MP claims husbands suffer emotional abuse when wives refuse sex

Terengganu MP Che Mohamad Zulkifly Jusoh also suggested that nagging wives subject their husbands to psychological abuse

By Lydia Chan | Published: 27 Jul 2017

Refuse sex = abuse?
Photo: iStock

Sit down; it's time for some Thursday morning rage.

During a debate over the Domestic Violence Act (Amendments) 2017 bill, Terengganu UMNO MP Che Mohamad Zulkifly Jusoh of the Setiu district suggested that husbands suffer from different sorts of 'extreme' abuse from their wives, including the latter refusing sex.

"Men are generally physically stronger than women so they are subjected to emotional and psychological abuse, which is even worse," he said. "The usual is when wives curse at their husbands [...] Other times they insult their husbands, refuse sex."

Sorry, what?

Wives refusing sex with their husbands – tell-tale signs of 'wife abusing husband', apparently. We guess there's no need to mention how a woman has every right to choose what to do with her body, including deciding whether to have sex with her husband. Or that she could just be exhausted from having to deal with gender discrimination all day. Or that it's wrong for a man to force himself on a woman even though she's said "no" very clearly (that's called rape). Or that rape actually causes emotional and psychological abuse.

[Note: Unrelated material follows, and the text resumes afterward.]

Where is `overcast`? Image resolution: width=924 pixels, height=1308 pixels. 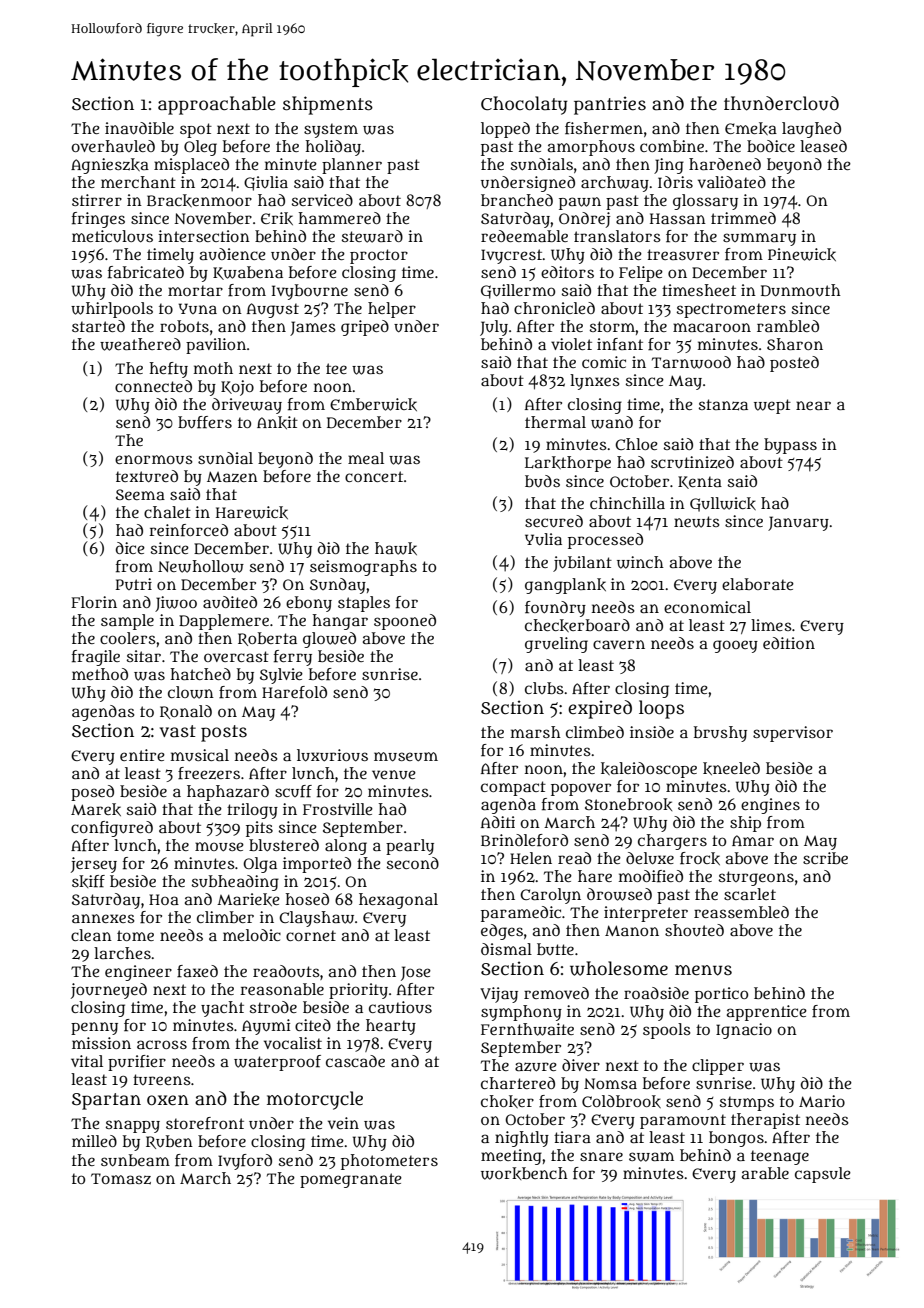
overcast is located at coordinates (236, 656).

Che Mohamad also added that wives who "constantly nag" their other halves cause "a form of emotional abuse." To be fair, verbal or physical abuse can happen both ways, and the effect on the victim, whether male or female, should not be taken lightly if we are not personally familiar with every individual situation. So why and how severely a woman nags her husband (or vice versa) is subjective.

The Terengganu MP went on to say that when wives do not allow their Muslim husbands to take another wife, that too is considered abuse. In Islam, a man is allowed to have up to four wives at a time if he can provide for them equally.

The Star Online reported that Women's Aid Organisation's Tan Heang-Lee responded to Che Mohamad's statement: "We must not trivialise abuse, and we must also respect women's rights over their body." DAP politician Kasthuri Patto also pointed out that "This is the kind of mentality that will lead men to be aggressive and rape wives when they are denied sex."

Back to what really matters, the proposed Domestic Violence (Amendment) Act 2017 is working towards adding an emergency protection order that will give survivors immediate protection against their abusers within 24 hours, without having to lodge a police report or go to court. This change would definitely be of more help to abuse victims; it was reported that from 2014 to 2016, 74% of domestic violence victims were women.